:: DIRECTIONS ::
Retype the listing starting with the line containing "Where should I" and going on through the line containing "point(81,230)", and nothing else.

:: DATA SUPPLIED ::
===============

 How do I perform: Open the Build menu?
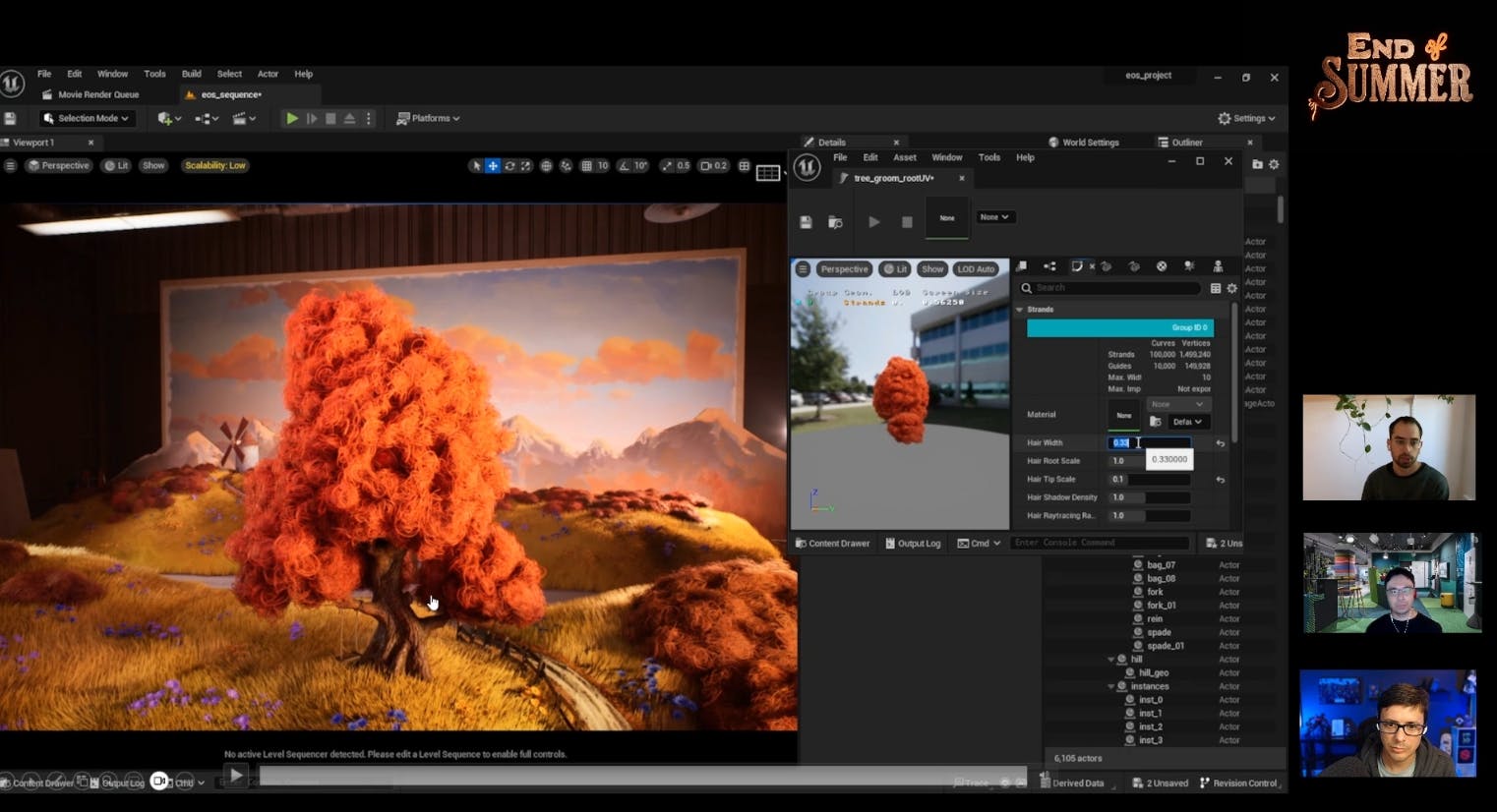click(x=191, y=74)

===============

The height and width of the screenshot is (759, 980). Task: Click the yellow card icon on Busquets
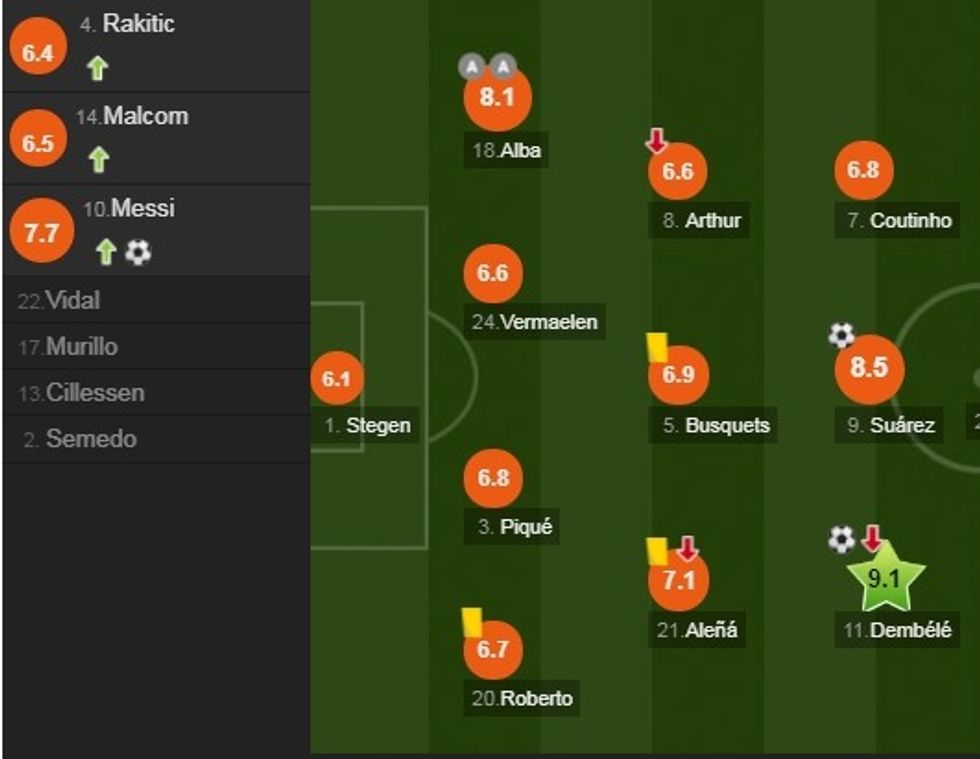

===============

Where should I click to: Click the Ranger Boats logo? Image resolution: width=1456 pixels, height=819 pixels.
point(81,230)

===============

:: SOLVED PROBLEM ::
Where should I click to: Click the Ranger Boats logo? Image resolution: width=1456 pixels, height=819 pixels.
point(81,230)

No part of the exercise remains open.